Marketing focused on animal welfare doesn’t boost restaurants’ reputations or customer trust, according to new research.

Businesses are increasingly embracing social causes as a way to promote brand trust among consumers while also attempting to better society. Chipotle, for example, made headlines when it released “Back to the Start,” an advertisement promoting more humane food production.

Yet the restaurant industry, which is often criticized due to concerns about animal welfare and employee wages, has otherwise been slow to capitalize on this marketing trend.

“Restaurants have faced a lot of criticism for how they source their food, and it is logical to think that social cause marketing could mitigate that criticism the way it has for issues in other industries,” says lead author Dae-Young Kim, an associate professor of hospitality management in College of Agriculture, Food and Natural Resources at the University of Missouri.

“We found that this kind of marketing does improve trust in restaurants on a variety of issues when the ads include engaging visuals, but when it comes to animal welfare, it doesn’t matter how the message is delivered. Customers don’t care.”

The research team created marketing messages from fictional restaurants to investigate how such messages can impact levels of consumer trust and corporate reputation. Each message had two versions—text only and text with visual elements such as illustrations and certification seals—and each embraced one of four social causes: health, human services, environmental concern, and animal welfare. Researchers then surveyed 433 participants about their reactions to the ads.

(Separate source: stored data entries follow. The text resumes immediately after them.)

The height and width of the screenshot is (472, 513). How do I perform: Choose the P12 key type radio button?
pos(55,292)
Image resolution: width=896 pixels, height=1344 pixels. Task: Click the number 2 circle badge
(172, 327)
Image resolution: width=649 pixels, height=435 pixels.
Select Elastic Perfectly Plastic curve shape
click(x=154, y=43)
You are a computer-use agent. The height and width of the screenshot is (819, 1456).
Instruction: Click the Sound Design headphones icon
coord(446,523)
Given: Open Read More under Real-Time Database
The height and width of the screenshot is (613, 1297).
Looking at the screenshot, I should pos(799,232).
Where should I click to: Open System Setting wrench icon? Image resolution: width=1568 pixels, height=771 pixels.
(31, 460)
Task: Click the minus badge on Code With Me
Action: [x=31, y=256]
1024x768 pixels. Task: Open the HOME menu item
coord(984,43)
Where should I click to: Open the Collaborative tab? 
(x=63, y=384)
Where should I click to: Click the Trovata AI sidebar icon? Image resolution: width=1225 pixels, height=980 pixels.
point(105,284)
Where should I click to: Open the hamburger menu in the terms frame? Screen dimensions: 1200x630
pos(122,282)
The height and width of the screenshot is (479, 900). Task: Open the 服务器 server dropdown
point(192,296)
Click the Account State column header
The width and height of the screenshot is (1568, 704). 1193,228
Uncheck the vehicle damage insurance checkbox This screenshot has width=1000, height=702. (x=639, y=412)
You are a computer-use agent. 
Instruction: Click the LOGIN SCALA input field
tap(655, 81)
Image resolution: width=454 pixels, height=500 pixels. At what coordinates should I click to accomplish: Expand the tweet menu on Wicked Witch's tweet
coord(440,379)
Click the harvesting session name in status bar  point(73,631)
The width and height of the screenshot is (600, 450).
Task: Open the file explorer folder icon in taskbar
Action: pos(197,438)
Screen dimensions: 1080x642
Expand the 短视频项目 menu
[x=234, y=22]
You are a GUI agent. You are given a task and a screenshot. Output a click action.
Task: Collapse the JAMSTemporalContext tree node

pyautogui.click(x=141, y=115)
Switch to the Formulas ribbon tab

Unsurprisingly for the researchers, the majority of causes elicited improved trust and reputation for the restaurant when presented in a visually engaging message, as opposed to a generic message with plain text. But for the cause of animal welfare, consumer trust remained unchanged regardless of the type of message, indicating apathy on the part of customers.

“We have seen that visually appealing cause marketing works in a variety of contexts across many different industries,” Kim says. “So when we see this marketing fall flat for restaurants addressing animal welfare, it tells us that the style of message isn’t the problem. People are simply ignoring restaurants when they discuss that particular cause.”

Kim says the problem is probably not that people don’t care about animal welfare. One possible explanation is that not enough restaurants have taken a stand regarding animal welfare for customers to pay attention.

Conversely, people might be more receptive to an animal welfare message in a pet food advertisement because pet food companies have been incorporating that message into their marketing for several years. In that case, more marketing from restaurants addressing animal welfare could prompt more customers to start listening, Kim says.

The study appears in Service Business. Additional researchers are from the University of Missouri and Inha University in South Korea.